▶ Task
Edit the rows below so that each occurrence of "Instruction" reads "Goal". Leave everything else unchanged.

start Task material

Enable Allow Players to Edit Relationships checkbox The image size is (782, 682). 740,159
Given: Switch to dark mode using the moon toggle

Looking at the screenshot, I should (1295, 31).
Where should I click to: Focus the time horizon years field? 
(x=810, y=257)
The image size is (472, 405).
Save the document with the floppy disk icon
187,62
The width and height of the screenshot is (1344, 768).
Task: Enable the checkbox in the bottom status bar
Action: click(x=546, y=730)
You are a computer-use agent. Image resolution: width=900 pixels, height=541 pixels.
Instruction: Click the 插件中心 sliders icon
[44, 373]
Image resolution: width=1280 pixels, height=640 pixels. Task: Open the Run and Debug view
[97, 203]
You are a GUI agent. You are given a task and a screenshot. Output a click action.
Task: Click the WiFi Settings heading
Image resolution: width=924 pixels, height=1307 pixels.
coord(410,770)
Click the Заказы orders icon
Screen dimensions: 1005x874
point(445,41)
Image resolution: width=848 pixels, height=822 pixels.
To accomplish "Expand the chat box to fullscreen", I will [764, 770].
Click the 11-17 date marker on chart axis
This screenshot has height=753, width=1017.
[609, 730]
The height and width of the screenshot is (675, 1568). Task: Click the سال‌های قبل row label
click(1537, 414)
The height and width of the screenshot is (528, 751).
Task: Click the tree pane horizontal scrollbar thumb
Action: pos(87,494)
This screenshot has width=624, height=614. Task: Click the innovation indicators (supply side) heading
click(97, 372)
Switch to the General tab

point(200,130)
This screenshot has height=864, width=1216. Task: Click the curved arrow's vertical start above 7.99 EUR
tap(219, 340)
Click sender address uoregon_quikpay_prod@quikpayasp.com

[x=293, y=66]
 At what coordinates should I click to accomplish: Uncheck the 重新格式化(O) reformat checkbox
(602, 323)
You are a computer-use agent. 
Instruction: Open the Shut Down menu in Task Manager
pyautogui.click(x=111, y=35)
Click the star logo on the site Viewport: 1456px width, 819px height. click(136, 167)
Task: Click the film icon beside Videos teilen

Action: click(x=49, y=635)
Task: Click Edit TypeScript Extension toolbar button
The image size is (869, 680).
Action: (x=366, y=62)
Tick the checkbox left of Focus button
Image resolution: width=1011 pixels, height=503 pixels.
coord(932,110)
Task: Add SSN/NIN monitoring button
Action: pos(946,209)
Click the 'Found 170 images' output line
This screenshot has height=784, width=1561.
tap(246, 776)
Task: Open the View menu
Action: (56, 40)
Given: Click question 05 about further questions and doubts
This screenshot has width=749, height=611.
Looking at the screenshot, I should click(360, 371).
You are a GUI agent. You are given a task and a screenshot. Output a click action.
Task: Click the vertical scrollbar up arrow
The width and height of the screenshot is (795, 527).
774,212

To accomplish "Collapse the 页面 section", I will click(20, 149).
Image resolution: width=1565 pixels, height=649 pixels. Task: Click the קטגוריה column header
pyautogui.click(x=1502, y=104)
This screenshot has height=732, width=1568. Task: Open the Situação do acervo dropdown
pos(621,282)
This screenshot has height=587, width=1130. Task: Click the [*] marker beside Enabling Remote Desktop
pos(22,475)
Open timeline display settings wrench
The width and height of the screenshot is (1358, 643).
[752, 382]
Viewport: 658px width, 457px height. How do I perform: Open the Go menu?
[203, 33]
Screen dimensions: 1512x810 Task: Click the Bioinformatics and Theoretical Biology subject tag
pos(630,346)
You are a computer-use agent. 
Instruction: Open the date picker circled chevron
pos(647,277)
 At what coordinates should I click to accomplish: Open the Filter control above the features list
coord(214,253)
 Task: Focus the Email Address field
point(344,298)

end Task material

▶ Response to the task
Enable Allow Players to Edit Relationships checkbox The image size is (782, 682). 740,159
Given: Switch to dark mode using the moon toggle

Looking at the screenshot, I should (1295, 31).
Where should I click to: Focus the time horizon years field? 
(x=810, y=257)
The image size is (472, 405).
Save the document with the floppy disk icon
187,62
The width and height of the screenshot is (1344, 768).
Task: Enable the checkbox in the bottom status bar
Action: click(x=546, y=730)
You are a computer-use agent. Image resolution: width=900 pixels, height=541 pixels.
Goal: Click the 插件中心 sliders icon
[44, 373]
Image resolution: width=1280 pixels, height=640 pixels. Task: Open the Run and Debug view
[97, 203]
You are a GUI agent. You are given a task and a screenshot. Output a click action.
Task: Click the WiFi Settings heading
Image resolution: width=924 pixels, height=1307 pixels.
coord(410,770)
Click the Заказы orders icon
Screen dimensions: 1005x874
point(445,41)
Image resolution: width=848 pixels, height=822 pixels.
To accomplish "Expand the chat box to fullscreen", I will [764, 770].
Click the 11-17 date marker on chart axis
This screenshot has height=753, width=1017.
[609, 730]
The height and width of the screenshot is (675, 1568). Task: Click the سال‌های قبل row label
click(1537, 414)
The height and width of the screenshot is (528, 751).
Task: Click the tree pane horizontal scrollbar thumb
Action: pos(87,494)
This screenshot has width=624, height=614. Task: Click the innovation indicators (supply side) heading
click(97, 372)
Switch to the General tab

point(200,130)
This screenshot has height=864, width=1216. Task: Click the curved arrow's vertical start above 7.99 EUR
tap(219, 340)
Click sender address uoregon_quikpay_prod@quikpayasp.com

[x=293, y=66]
 At what coordinates should I click to accomplish: Uncheck the 重新格式化(O) reformat checkbox
(602, 323)
You are a computer-use agent. 
Goal: Open the Shut Down menu in Task Manager
pyautogui.click(x=111, y=35)
Click the star logo on the site Viewport: 1456px width, 819px height. click(136, 167)
Task: Click the film icon beside Videos teilen

Action: click(x=49, y=635)
Task: Click Edit TypeScript Extension toolbar button
The image size is (869, 680).
Action: (x=366, y=62)
Tick the checkbox left of Focus button
Image resolution: width=1011 pixels, height=503 pixels.
coord(932,110)
Task: Add SSN/NIN monitoring button
Action: pos(946,209)
Click the 'Found 170 images' output line
This screenshot has height=784, width=1561.
tap(246, 776)
Task: Open the View menu
Action: (56, 40)
Given: Click question 05 about further questions and doubts
This screenshot has width=749, height=611.
Looking at the screenshot, I should click(360, 371).
You are a GUI agent. You are given a task and a screenshot. Output a click action.
Task: Click the vertical scrollbar up arrow
The width and height of the screenshot is (795, 527).
774,212

To accomplish "Collapse the 页面 section", I will click(20, 149).
Image resolution: width=1565 pixels, height=649 pixels. Task: Click the קטגוריה column header
pyautogui.click(x=1502, y=104)
This screenshot has height=732, width=1568. Task: Open the Situação do acervo dropdown
pos(621,282)
This screenshot has height=587, width=1130. Task: Click the [*] marker beside Enabling Remote Desktop
pos(22,475)
Open timeline display settings wrench
The width and height of the screenshot is (1358, 643).
[752, 382]
Viewport: 658px width, 457px height. How do I perform: Open the Go menu?
[203, 33]
Screen dimensions: 1512x810 Task: Click the Bioinformatics and Theoretical Biology subject tag
pos(630,346)
You are a computer-use agent. 
Goal: Open the date picker circled chevron
pos(647,277)
 At what coordinates should I click to accomplish: Open the Filter control above the features list
coord(214,253)
 Task: Focus the Email Address field
point(344,298)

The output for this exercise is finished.